As time went on, both Christian and Jewish marriages became more sacralized and ritualized. Christians, whose leaders increasingly saw marriage as a sacrament through Late Antiquity and the early Middle Ages, sought to bring weddings under tighter clerical supervision and control. Ambrose and the late 4th-cent. cleric known as Ambrosiaster argued for a distinctly Christian ritual of marriage that requires the blessings of a bishop (Hunter 2009). By the 5th cent., at least in Italy, Christian couples (what percent we do not know) turned to bishops to “officiate” their weddings, and by the 12th cent. Christian weddings were routinely performed in churches. The significance of this shift should not be underestimated, as the rituals intend (successfully or not) to move the meaning of marriage from the family to the institution of the Church.
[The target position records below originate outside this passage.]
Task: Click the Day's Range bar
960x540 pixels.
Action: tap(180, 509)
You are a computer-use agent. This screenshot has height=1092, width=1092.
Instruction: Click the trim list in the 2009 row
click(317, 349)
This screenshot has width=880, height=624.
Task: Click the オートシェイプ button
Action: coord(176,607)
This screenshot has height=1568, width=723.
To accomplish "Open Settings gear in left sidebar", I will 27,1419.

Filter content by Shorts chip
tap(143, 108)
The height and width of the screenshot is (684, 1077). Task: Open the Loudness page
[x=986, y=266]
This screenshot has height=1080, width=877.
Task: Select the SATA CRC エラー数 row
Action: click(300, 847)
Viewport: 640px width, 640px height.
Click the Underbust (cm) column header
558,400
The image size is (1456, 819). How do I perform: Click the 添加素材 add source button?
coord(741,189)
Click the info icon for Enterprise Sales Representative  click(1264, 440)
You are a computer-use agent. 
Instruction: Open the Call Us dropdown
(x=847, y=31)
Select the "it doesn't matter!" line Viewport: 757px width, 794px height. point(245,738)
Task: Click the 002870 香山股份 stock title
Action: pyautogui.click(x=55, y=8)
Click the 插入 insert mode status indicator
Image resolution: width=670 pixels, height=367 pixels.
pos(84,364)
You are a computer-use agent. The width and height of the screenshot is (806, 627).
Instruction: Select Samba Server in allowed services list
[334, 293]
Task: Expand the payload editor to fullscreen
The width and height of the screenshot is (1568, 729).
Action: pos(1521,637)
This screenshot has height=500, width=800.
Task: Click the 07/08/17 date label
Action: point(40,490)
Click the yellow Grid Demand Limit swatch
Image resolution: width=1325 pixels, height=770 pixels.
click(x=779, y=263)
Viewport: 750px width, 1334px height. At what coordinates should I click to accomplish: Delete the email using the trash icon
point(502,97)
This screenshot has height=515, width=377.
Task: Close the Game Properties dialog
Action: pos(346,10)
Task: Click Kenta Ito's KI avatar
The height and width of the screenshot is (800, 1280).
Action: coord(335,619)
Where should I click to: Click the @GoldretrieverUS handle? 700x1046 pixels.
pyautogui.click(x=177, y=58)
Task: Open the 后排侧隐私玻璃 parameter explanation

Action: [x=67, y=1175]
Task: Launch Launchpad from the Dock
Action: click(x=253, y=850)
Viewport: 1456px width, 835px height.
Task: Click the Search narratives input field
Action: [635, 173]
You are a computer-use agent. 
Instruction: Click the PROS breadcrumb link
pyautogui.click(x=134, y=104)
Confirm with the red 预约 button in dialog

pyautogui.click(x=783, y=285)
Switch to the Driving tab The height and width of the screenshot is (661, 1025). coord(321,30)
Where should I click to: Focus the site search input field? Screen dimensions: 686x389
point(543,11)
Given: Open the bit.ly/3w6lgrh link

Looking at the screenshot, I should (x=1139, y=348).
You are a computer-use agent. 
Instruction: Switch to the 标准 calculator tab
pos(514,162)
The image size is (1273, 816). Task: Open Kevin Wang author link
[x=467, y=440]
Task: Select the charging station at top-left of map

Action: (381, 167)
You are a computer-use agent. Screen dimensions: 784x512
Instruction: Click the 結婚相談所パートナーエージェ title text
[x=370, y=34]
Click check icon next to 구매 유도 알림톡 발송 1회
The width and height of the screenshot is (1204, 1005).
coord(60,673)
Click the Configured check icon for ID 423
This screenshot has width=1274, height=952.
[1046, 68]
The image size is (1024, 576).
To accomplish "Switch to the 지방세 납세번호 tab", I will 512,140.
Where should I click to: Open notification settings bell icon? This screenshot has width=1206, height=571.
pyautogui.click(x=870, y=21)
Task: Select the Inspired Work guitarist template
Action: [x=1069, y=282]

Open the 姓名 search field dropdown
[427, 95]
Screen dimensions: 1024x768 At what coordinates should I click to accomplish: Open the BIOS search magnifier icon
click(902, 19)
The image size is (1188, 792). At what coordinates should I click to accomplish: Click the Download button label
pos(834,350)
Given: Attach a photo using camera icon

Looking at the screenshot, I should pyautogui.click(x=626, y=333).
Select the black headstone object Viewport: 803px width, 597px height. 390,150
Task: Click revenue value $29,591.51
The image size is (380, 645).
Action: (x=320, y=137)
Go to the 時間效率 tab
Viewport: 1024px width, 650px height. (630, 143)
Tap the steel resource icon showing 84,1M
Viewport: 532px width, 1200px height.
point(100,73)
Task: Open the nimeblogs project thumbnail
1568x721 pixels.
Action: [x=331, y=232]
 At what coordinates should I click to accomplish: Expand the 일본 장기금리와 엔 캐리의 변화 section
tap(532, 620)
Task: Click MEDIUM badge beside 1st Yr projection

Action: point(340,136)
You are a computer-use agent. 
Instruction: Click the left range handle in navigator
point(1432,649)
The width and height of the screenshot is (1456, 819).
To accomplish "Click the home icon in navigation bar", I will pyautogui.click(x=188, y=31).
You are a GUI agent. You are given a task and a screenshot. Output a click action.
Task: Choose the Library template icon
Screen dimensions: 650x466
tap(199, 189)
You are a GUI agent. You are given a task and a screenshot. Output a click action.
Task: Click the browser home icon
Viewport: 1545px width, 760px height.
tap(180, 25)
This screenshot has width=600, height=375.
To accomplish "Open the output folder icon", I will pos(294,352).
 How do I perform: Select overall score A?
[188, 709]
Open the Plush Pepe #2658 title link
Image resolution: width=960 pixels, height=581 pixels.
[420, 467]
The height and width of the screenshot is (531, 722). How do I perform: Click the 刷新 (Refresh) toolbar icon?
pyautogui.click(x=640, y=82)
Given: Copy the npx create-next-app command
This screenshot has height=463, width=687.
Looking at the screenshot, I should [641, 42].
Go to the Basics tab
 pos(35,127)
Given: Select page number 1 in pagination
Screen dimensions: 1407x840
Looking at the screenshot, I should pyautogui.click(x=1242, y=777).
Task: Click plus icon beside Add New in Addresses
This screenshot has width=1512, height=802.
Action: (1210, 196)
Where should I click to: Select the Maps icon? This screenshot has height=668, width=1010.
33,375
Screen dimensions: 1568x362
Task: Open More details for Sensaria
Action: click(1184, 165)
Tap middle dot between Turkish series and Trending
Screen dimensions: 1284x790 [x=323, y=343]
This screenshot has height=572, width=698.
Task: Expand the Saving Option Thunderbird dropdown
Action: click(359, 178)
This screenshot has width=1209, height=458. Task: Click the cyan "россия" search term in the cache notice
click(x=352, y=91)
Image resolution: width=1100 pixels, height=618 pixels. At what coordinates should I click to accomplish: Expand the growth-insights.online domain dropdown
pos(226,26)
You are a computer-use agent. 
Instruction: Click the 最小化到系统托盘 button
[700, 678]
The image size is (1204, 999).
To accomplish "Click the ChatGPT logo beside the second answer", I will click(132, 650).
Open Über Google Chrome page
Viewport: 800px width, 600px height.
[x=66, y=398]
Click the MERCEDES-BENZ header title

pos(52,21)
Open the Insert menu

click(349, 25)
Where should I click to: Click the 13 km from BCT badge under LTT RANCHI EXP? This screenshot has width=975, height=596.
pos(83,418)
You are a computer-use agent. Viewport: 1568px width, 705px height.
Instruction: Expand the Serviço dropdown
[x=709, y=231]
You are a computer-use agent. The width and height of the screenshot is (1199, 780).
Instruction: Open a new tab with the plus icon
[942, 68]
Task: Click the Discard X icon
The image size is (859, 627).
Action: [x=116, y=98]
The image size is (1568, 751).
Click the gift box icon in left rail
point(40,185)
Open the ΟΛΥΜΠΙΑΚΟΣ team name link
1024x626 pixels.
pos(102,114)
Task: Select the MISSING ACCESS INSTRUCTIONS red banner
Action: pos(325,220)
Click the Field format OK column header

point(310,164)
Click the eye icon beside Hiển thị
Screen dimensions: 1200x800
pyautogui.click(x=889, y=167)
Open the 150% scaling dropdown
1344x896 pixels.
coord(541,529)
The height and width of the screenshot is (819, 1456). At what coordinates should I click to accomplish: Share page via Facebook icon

Jews came to this process of sacralization later and almost certainly in imitation of the Christians among whom they lived. Rabbis began to be seen as desirable, if never legally necessary, officiants at weddings, and used a short liturgy (the “seven blessings”) recorded in the Talmud (bKet 8a-b). Weddings increasingly (but never exclusively) took place in synagogues or their courtyards. They were increasingly ritualized, including especially the practices of a bride circling the groom seven times; a qiddushin ceremony in which the groom gives the bride a ring; the presence of a huppah, a canopy under which the wedding was performed; and the reading of the ketubah. Even the breaking of the glass by the groom, which began as a popular custom opposed by the rabbis, was given new meaning and ritualized as well. Modern Jewish weddings maintain most of these customs, although some denominations have made changes in line with modern sentiments. The custom of the bride circling the groom has become less common and there is increasing popularity of double-ring ceremonies (in which the bride also gives a ring to the groom). The text and form of the ketubah has always been adjusted in line with the larger cultural context (e.g., Friedman 1980), and many modern versions replace the traditional text – which emphasizes financial rights and obligations – with one that focuses on emotional commitment. Since both Jewish and Christian communities are subject to the same modern dynamics that include decreasing membership in religious institutions, it is not surprising to find that Jewish weddings too are increasingly occurring, again, out of synagogues.
Understanding marriage within the context of Jewish-Christian relations today must also take account of a third player, that of secularization with the options that it opens for religious life outside of traditional institutions. While in the past marriage could be a charged site of interaction between Jews and Christians, particularly in matters relating to intermarriage, today in most Western communities those marriages look quite similar, as they both are responding to a much greater force.